WEST ABERDEENSHIRE AND KINCARDINE
Winner in 2017: Andrew Bowie (Conservatives)
In several parts of the north-east, the SNP are mounting a confident bid to win back former heartland seats from the Conservatives that they feel they should never have lost in the first place.
But in other portions of the region, they’re trying to recapture seats where they barely had a foothold before making a sudden breakthrough in the 2015 landslide. That’s obviously a different proposition entirely. Perhaps the toughest challenge of all is West Aberdeenshire and Kincardine, where prior to 2015 the SNP had never recorded more than 16% of the vote. Even in the mid-70s, when an SNP surge was causing carnage for the Tories in seats such as Moray and Banffshire, the predecessor constituency of West Aberdeenshire showed little interest in joining the bandwagon. But that didn’t mean the Tories were having things all their own way – instead there was a strong Liberal challenge. The Liberals won the seat outright in 1966, and having lost it in 1970, came within a few percentage points of taking it back in all of the three subsequent elections.
A later incarnation of the seat, under the name Kincardine and Deeside, saw the Tory-Liberal battle continue, but with the Tories usually holding the upper hand. The only exception was a famous LibDem by-election gain in the run-up to the 1992 General Election.

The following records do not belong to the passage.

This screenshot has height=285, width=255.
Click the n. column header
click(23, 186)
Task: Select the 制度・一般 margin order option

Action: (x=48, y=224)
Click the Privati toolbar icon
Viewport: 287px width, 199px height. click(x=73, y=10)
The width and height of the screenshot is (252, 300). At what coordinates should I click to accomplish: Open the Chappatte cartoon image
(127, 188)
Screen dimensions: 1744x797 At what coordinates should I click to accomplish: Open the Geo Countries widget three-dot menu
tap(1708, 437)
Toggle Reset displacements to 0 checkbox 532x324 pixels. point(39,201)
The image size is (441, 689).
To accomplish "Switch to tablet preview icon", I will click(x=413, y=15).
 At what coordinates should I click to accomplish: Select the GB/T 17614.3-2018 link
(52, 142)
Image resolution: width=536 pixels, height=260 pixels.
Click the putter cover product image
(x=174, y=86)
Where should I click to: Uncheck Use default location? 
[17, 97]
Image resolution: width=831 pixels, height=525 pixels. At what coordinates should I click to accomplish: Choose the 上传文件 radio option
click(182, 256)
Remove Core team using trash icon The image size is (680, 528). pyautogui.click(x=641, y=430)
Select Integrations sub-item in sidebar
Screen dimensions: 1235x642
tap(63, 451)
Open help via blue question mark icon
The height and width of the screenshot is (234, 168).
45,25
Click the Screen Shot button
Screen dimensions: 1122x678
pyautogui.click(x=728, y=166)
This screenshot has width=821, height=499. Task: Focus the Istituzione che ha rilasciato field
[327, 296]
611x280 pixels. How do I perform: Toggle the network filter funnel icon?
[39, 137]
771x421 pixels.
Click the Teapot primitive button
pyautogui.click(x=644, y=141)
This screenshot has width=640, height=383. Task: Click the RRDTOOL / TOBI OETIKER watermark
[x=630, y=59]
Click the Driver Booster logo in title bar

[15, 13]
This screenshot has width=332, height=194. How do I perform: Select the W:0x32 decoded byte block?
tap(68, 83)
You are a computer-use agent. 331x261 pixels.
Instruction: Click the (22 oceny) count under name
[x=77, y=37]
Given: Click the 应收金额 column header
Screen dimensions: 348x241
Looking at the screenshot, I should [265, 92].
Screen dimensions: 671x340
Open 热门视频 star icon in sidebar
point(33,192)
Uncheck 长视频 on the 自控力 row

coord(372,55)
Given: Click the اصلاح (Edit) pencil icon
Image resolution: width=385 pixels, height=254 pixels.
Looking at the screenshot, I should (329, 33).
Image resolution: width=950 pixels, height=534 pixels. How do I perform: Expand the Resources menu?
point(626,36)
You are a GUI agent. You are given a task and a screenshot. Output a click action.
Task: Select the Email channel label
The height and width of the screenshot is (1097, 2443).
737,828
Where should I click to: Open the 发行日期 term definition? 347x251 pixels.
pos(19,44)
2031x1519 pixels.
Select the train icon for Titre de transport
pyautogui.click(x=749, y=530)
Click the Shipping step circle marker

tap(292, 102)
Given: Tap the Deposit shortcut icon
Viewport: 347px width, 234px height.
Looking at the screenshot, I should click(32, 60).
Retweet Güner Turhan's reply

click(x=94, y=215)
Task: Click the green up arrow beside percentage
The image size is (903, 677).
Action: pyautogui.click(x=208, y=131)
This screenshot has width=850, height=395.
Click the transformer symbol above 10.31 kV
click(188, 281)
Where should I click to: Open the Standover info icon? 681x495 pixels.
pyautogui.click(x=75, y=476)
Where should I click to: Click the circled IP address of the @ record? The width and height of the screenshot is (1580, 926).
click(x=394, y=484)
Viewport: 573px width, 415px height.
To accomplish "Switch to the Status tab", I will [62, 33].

The adoption of the present name coincided with the Blair landslide and, in common with many other Tory-held seats in which the LibDems were in a strong second place, tactical voting helped to oust the incumbent Tory MP. Sir Robert Smith of the LibDems went on to hold the seat for 18 years. Until the last few months of his tenure, it probably didn’t even cross his mind that the real threat to his position might come from the SNP. After his shock defeat in 2015, the LibDems suffered a further total collapse two years later, presumably due to his ex-voters picking a side between the Tories and the SNP based on their views on independence.
And judging by the scale of the Conservative gain from the SNP in 2017, most of them plumped for the Tories. As in the neighbouring Gordon constituency, the puzzle in the 2019 election is this: now that the national LibDem vote has recovered, what do former LibDem voters do in a former LibDem seat which is now a Tory-SNP battleground? If the YouGov projection model is to be believed, there’s been only a very modest LibDem comeback in this constituency, and that probably means the SNP will have to win the seat back the hard way – they won’t be able to rely on anti-independence Remain voters weakening the Tory vote by defecting to the LibDems in large numbers.
On a uniform swing, the SNP would need a Scotland-wide lead of 23 or 24 percentage points before they’d win here. Judging from the current state of the opinion polls, they may have only a sporting chance.